Nothing but the lines below from the one holding "At what coordinates should I click to accomplish: Open" up to and including the one holding "376x361 pixels." should be copied, exactly and without pictures.
= Beginning of Section =
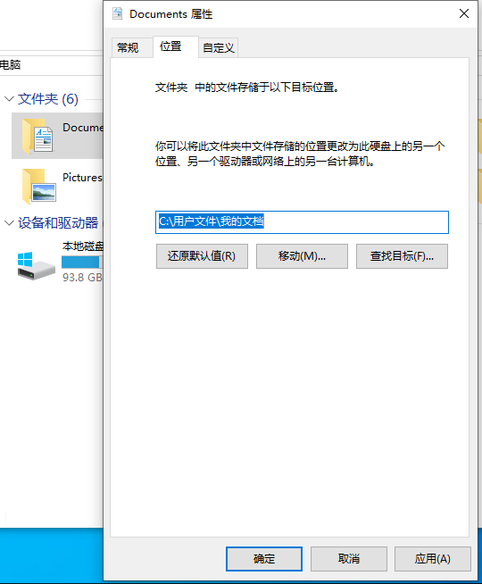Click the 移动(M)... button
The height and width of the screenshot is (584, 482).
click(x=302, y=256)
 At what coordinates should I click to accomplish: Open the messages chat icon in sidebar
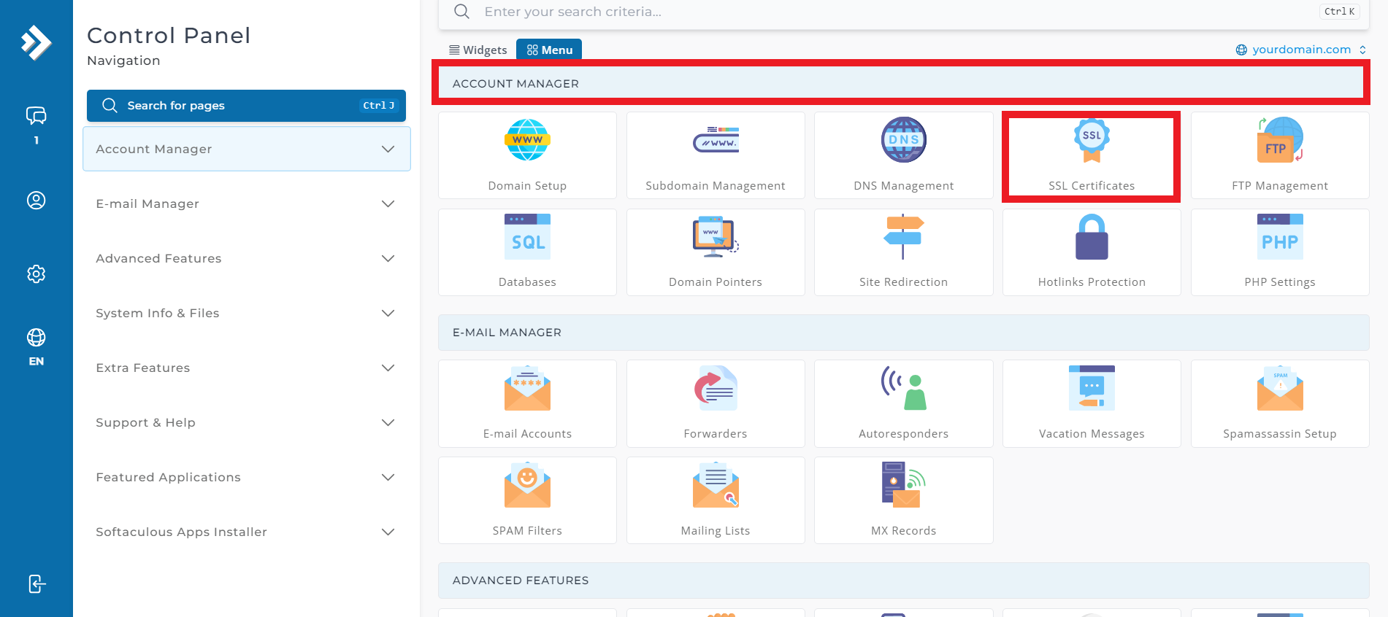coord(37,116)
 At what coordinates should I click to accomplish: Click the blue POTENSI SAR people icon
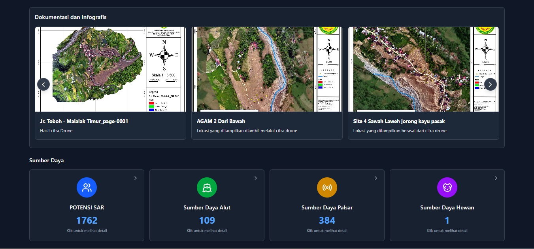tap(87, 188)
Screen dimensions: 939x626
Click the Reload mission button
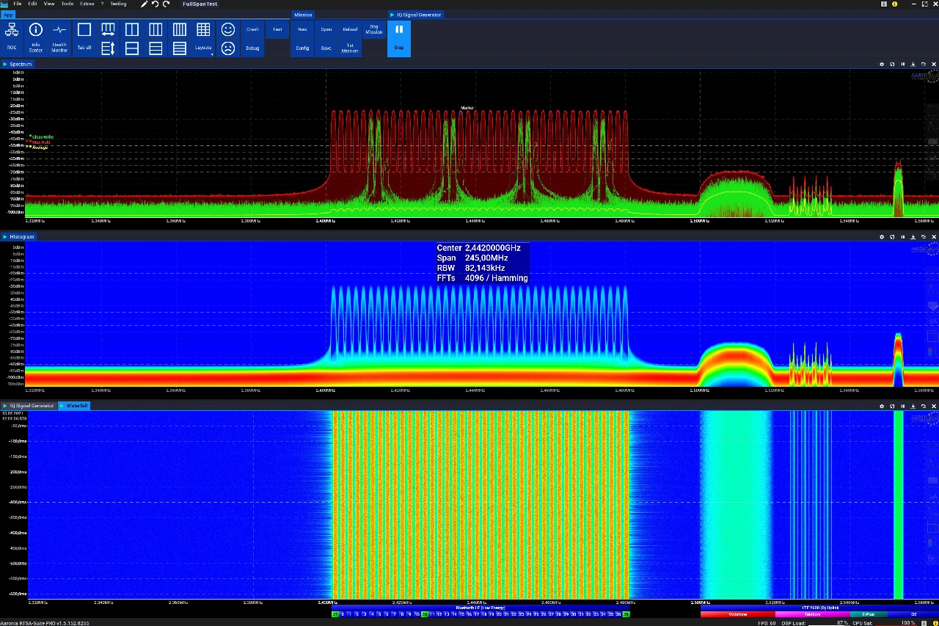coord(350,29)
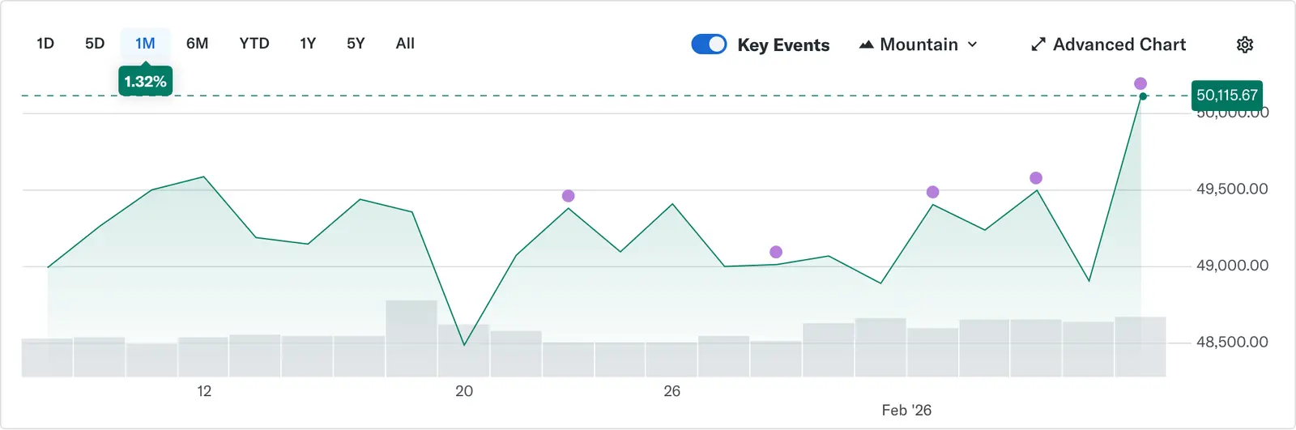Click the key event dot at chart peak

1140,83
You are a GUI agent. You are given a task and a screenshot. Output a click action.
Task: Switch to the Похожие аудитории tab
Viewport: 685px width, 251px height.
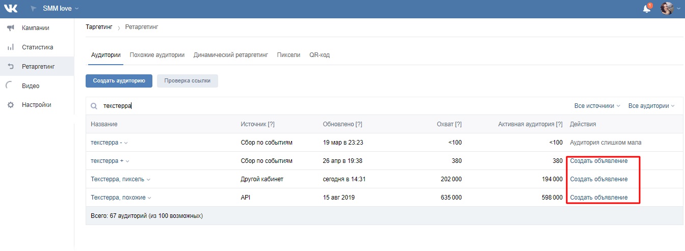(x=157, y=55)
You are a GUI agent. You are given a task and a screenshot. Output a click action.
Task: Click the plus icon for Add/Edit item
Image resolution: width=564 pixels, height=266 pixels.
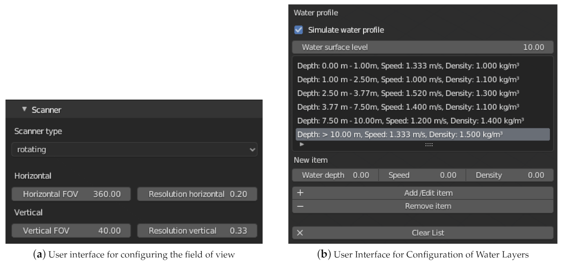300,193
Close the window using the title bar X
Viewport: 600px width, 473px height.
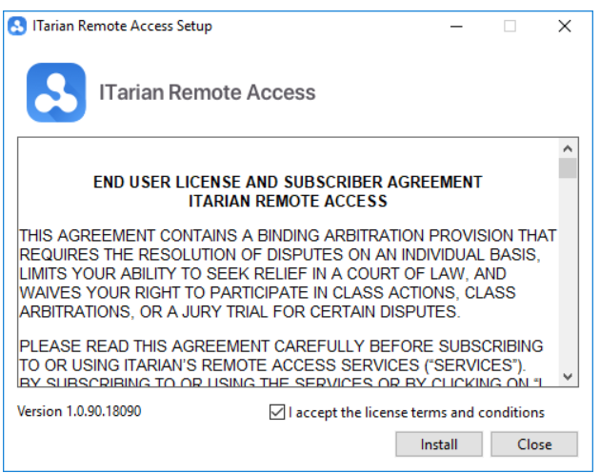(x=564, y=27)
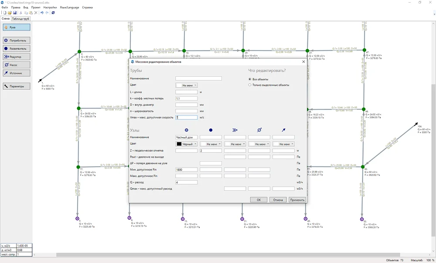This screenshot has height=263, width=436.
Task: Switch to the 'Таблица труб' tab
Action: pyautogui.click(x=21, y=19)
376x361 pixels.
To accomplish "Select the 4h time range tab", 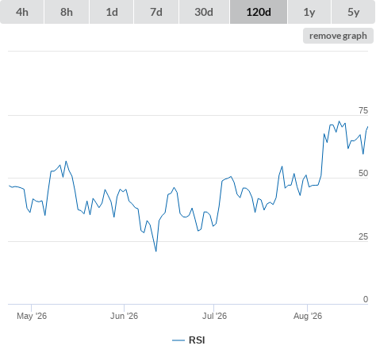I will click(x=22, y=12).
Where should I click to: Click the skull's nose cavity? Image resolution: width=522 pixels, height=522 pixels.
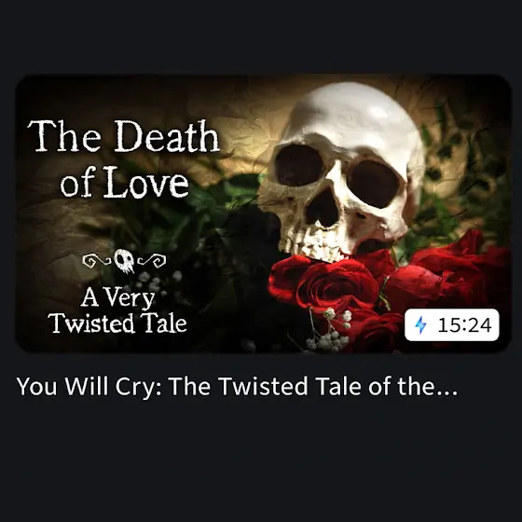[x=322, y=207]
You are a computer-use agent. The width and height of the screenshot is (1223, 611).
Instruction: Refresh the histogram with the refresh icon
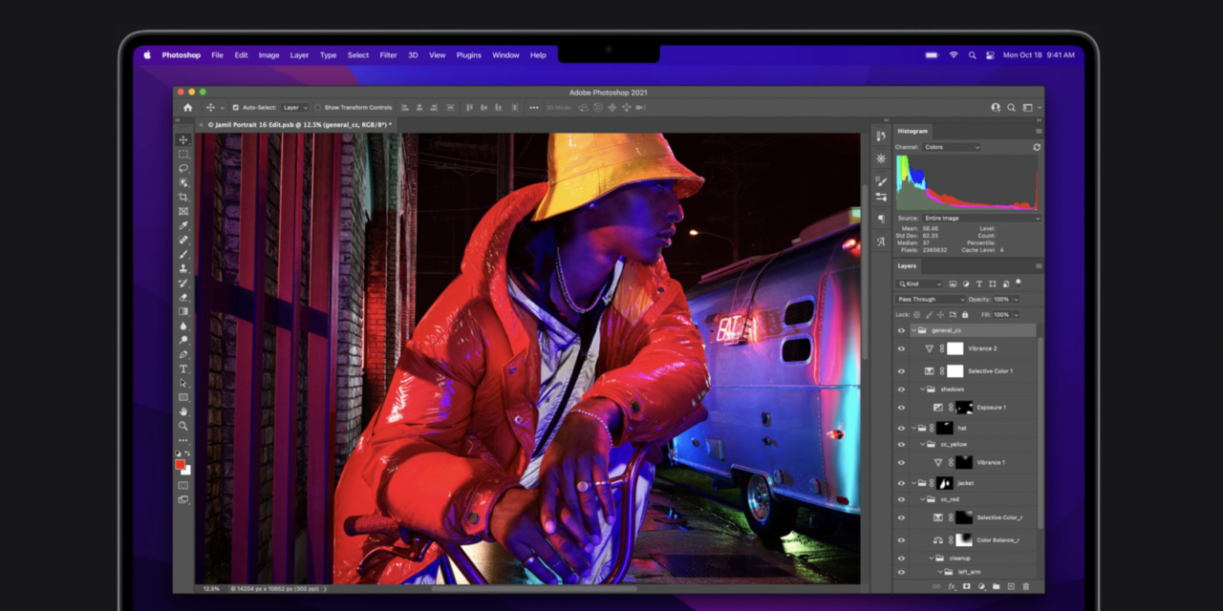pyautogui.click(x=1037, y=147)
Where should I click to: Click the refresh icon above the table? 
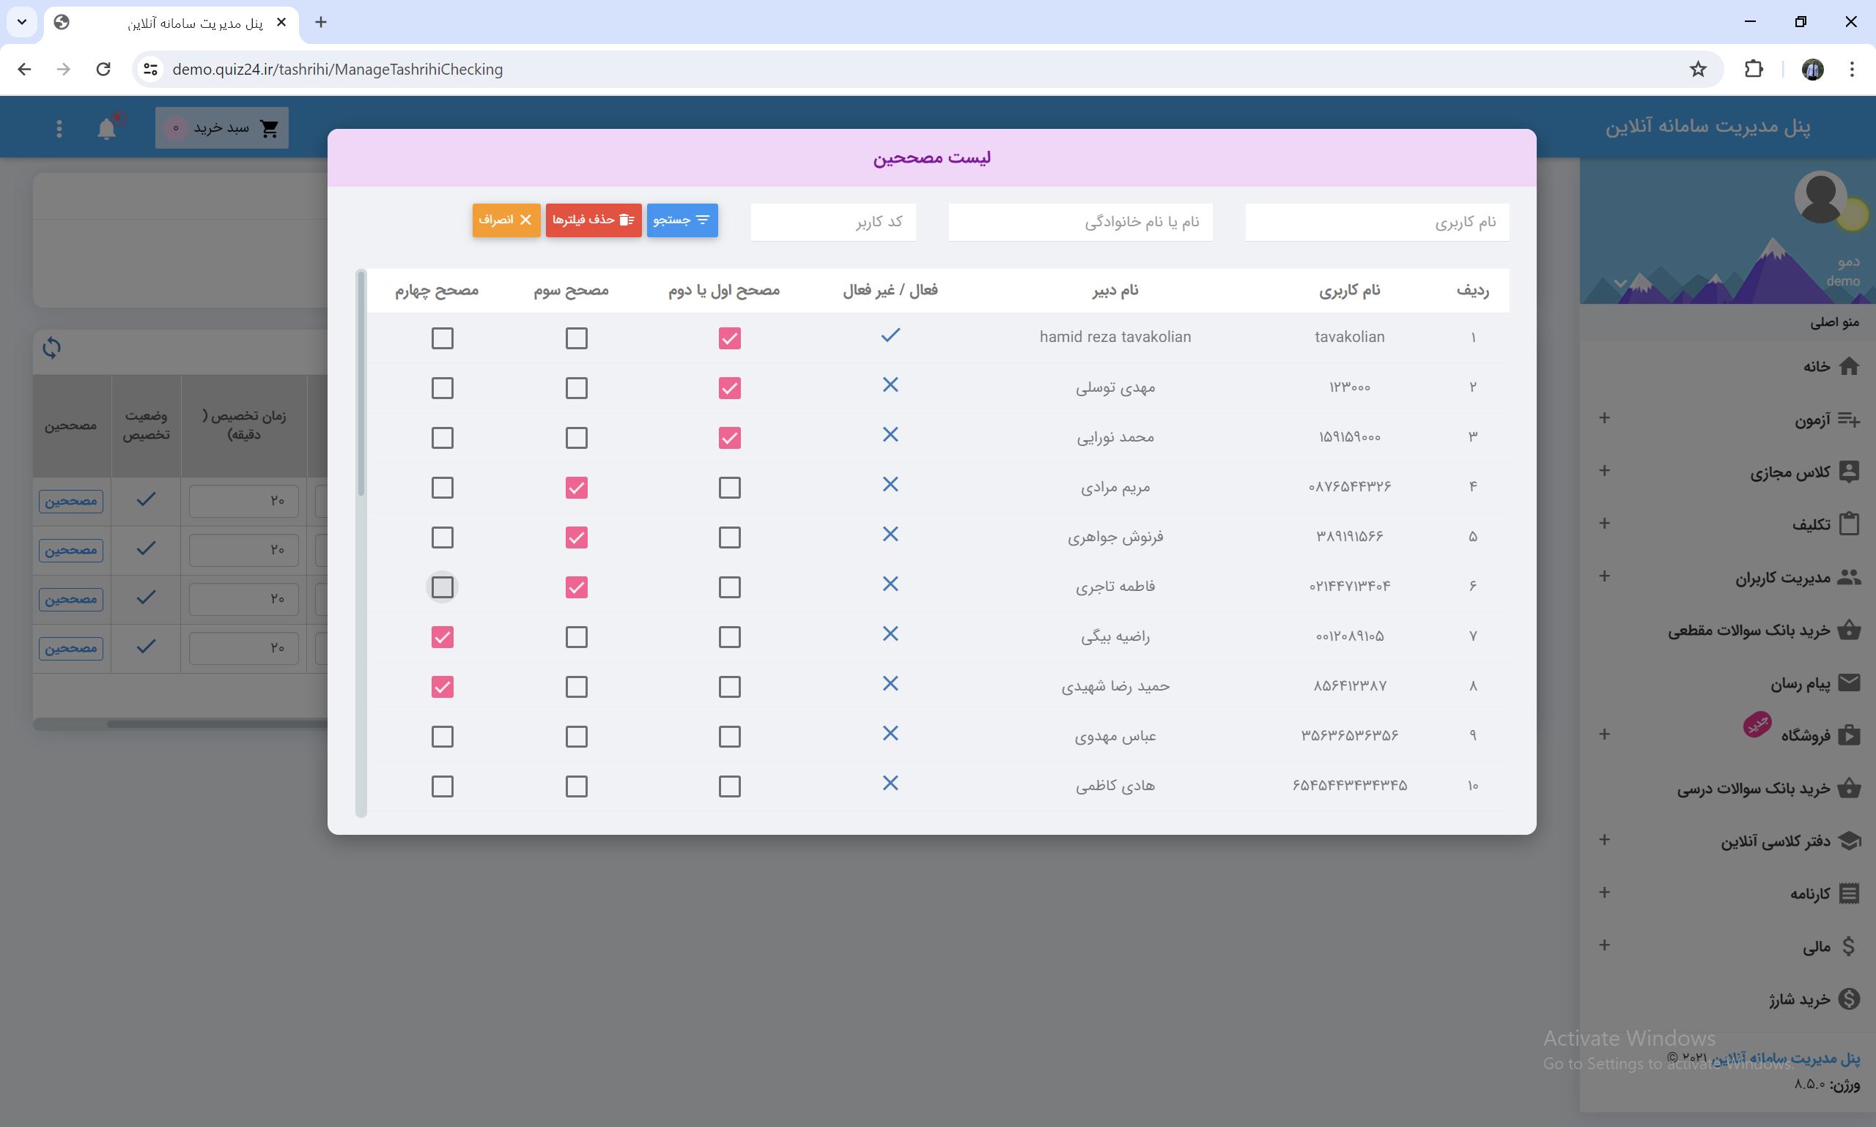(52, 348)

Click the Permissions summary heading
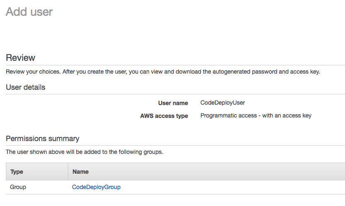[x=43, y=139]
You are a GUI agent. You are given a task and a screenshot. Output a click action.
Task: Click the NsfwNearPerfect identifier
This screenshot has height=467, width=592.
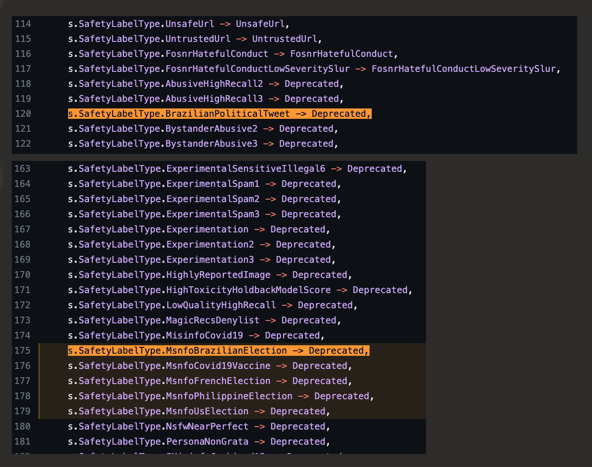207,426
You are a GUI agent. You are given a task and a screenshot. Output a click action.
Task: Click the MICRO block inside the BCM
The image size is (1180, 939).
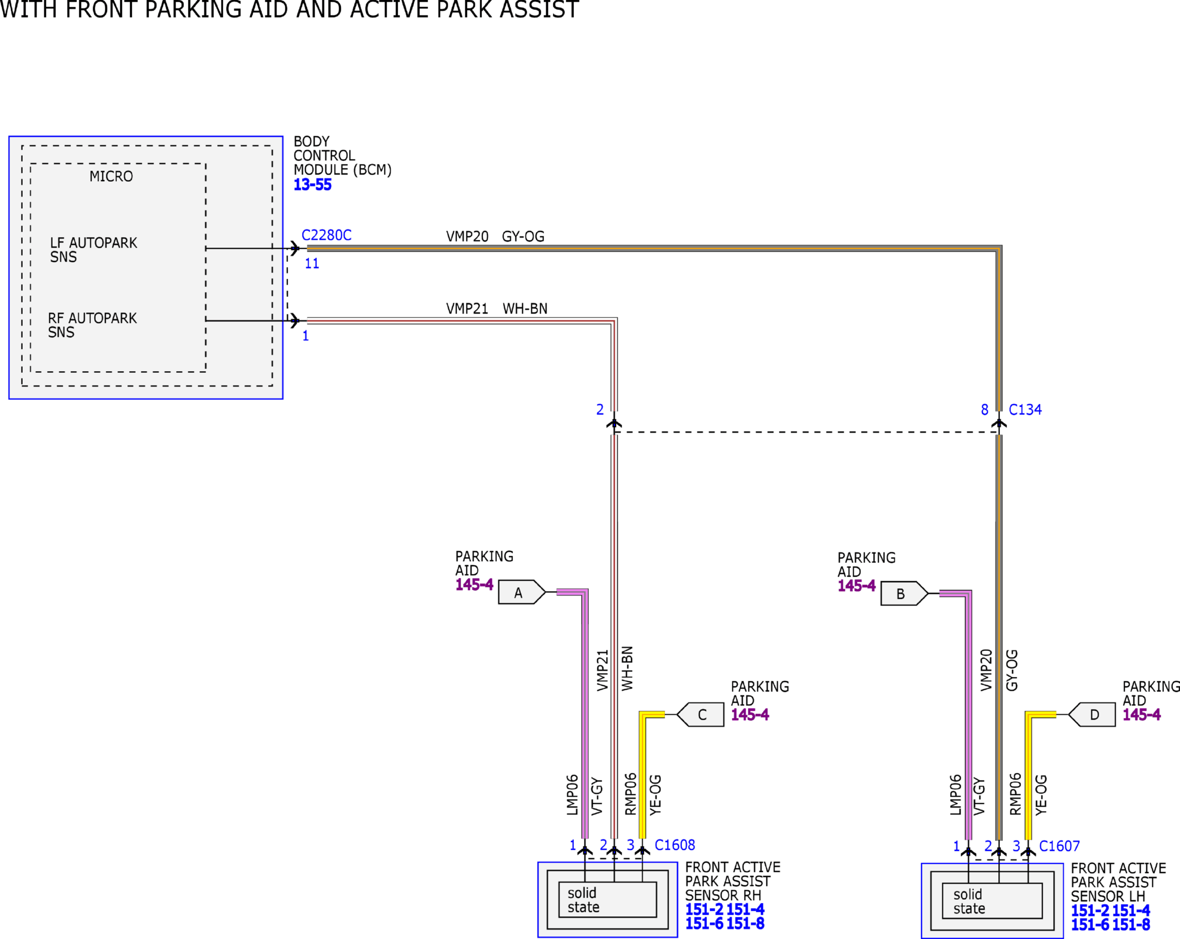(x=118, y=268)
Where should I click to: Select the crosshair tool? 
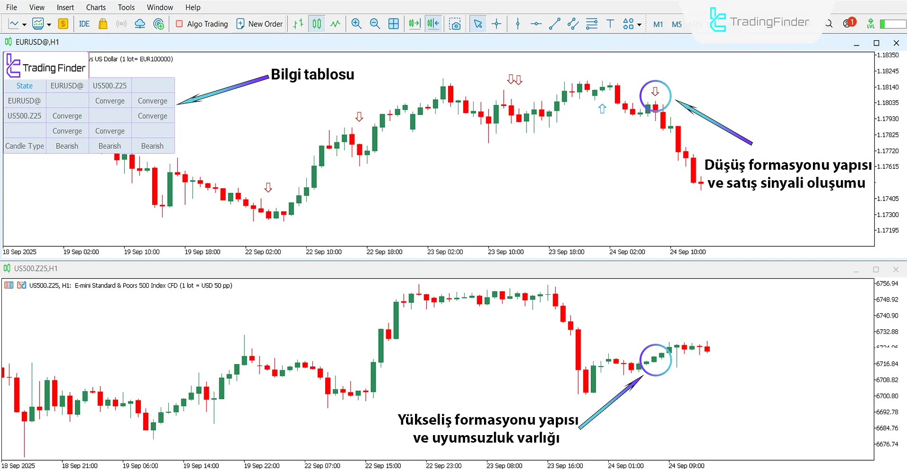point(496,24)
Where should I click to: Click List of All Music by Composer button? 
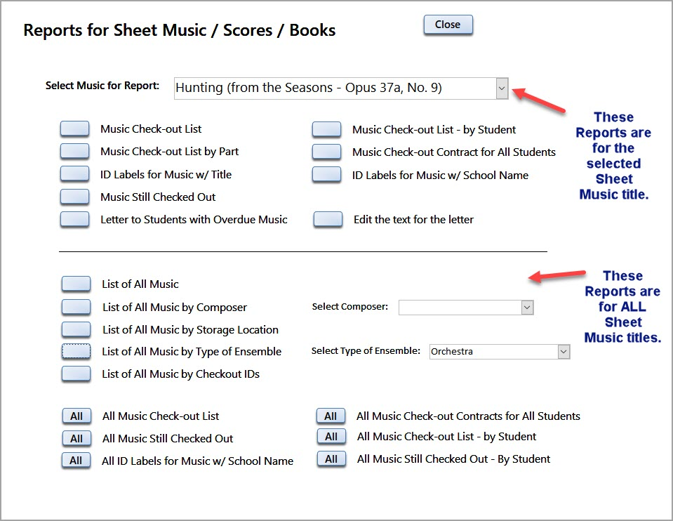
= End of Section =
● **ANSWER SPACE**
 At what coordinates should I click to accomplish: Open the messages chat icon in sidebar
coord(37,116)
 At what coordinates should I click to accomplish: Click the blue POTENSI SAR people icon
tap(87, 188)
Screen dimensions: 939x626
Click the Reload mission button
coord(350,29)
Click the key event dot at chart peak

1140,83
You are a GUI agent. You are given a task and a screenshot. Output a click action.
Task: Switch to the Похожие аудитории tab
Viewport: 685px width, 251px height.
(x=157, y=55)
You are a GUI agent. You are given a task and a screenshot. Output a click action.
Task: Click the plus icon for Add/Edit item
Image resolution: width=564 pixels, height=266 pixels.
300,193
Close the window using the title bar X
Viewport: 600px width, 473px height.
(x=564, y=27)
This screenshot has height=263, width=436.
Task: Switch to the 'Таблица труб' tab
Action: pyautogui.click(x=21, y=19)
376x361 pixels.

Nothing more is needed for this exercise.